Excerpt:
· · · · · · ·

And SeaBED addressed another question too: could an autonomous submarine get data from beneath an ice sheet?
“This partnership between the scientific and engineering fraternities has been a real confidence builder,” says Dr. Jeremy Wilkinson, one of the study’s co-authors, from from the British Antarctic Survey (BAS). “That goes for both funders and the scientific community at large. There’s now a belief that, yes, it is possible to send off a robotic sub under the ice and believe that it will come back to you with the data you’ve asked for.”
Like a giant air conditioner for the Earth, the icy Arctic and Antarctic help regulate the climate, but they also indicate how it behaves. To climate scientists studying global warming, their ice changes can act like a canary in a coal mine.
But monitoring the thickness of sea ice, particularly in the Antarctic, isn’t simple. Space satellites can help us discern the difference between ice and water, but measuring actual thickness remains difficult.
In the Arctic, some of this task has been carried out by nuclear submarines traveling beneath the ice. Since the shortest route from the Pacific to the Atlantic involves an Arctic journey, these subs have inadvertently and intentionally collected detailed reports on ice thickness going back half a century using their built-in sonar. Since 1980, Arctic ice lost about 40% of its thickness.
The Antarctic is different. Due to a 1961 agreement called the Antarctic Treaty, which demilitarized the area to ensure that it would remain free of nuclear tests and radioactive waste disposal, subs can’t travel there. As a result, scientists must rely on alternative techniques for measuring ice thickness.
The most common of these involves drilling through the ice and taking measurements by hand. It’s time-consuming work and can prove imprecise, and focuses on areas where ships can travel, which tend to include thinner ice. The resulting data is full of holes.
“That’s where SeaBED comes in,” Dr. Wilkinson says. “And it’s changing everything.”
Robotic subs (also called Autonomous Underwater Vehicles—or AUVs) have been around for decades now, but they’ve never previously been used under ice like this. This is because of the challenges posed by icy conditions.

· · · · · · ·

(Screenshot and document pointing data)
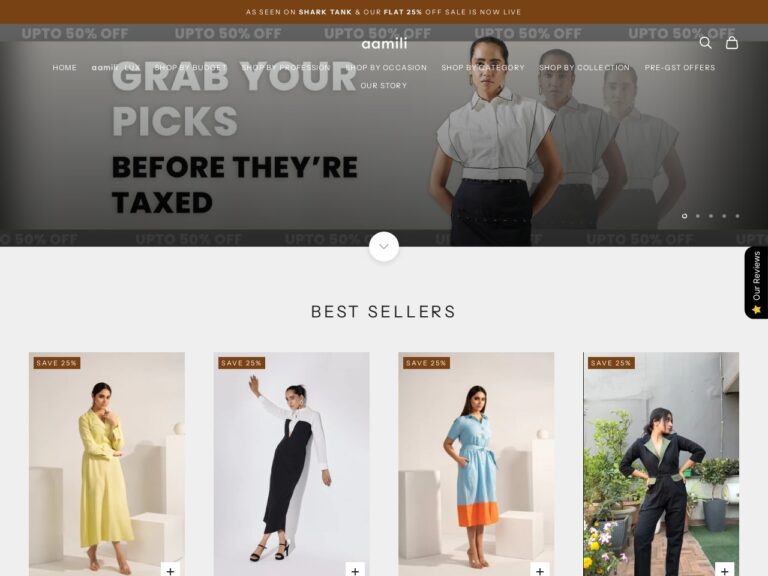This screenshot has width=768, height=576.
Task: Open the Home menu item
Action: point(65,68)
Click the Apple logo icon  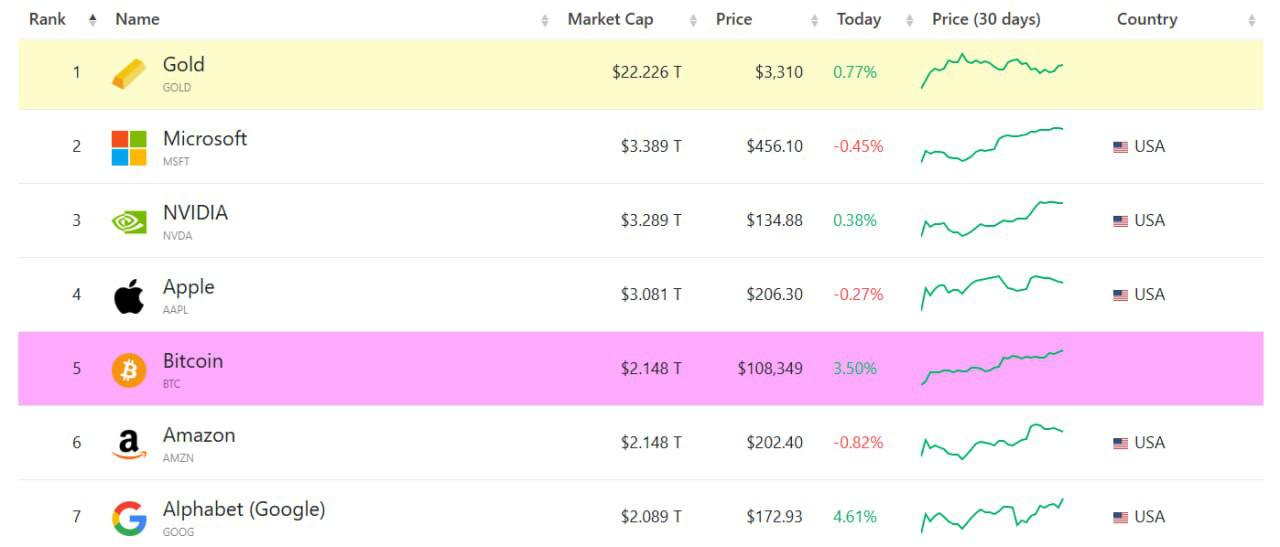[x=128, y=296]
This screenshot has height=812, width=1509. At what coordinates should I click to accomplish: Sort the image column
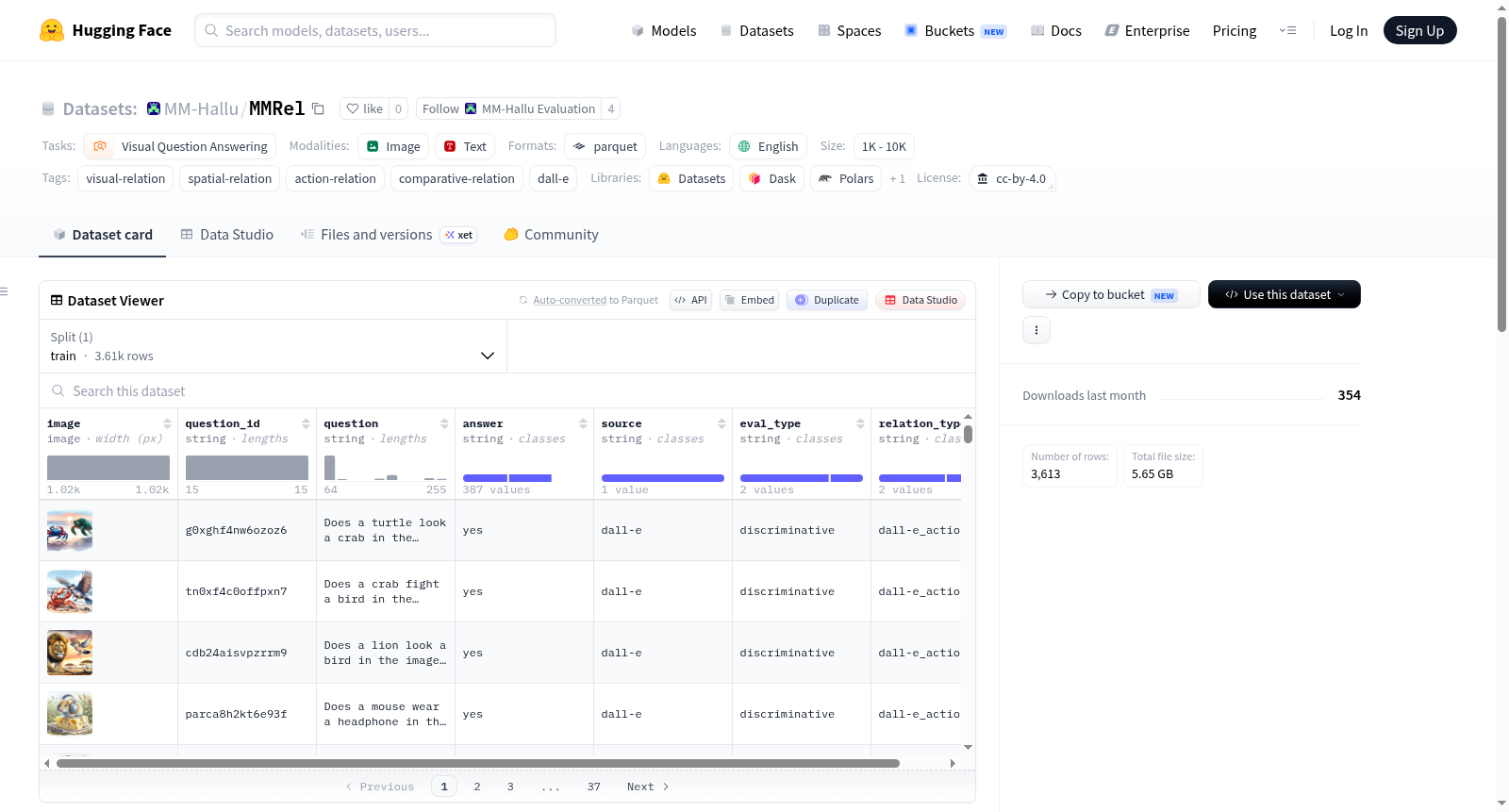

· · · · · · ·

Problems:
[1] List every drawback that the SeaBED excerpt gives for measuring ice thickness by drilling through the ice by hand.
[2] Repeat a passage from the SeaBED excerpt word for word. Begin at the words "The most common" and stop after "full of holes.".

Solutions to the exercise:
[1]
- It is time-consuming work.
- It can prove imprecise.
- It focuses on areas where ships can travel, which tend to include thinner ice.
- The resulting data is full of holes.

[2]
The most common of these involves drilling through the ice and taking measurements by hand. It’s time-consuming work and can prove imprecise, and focuses on areas where ships can travel, which tend to include thinner ice. The resulting data is full of holes.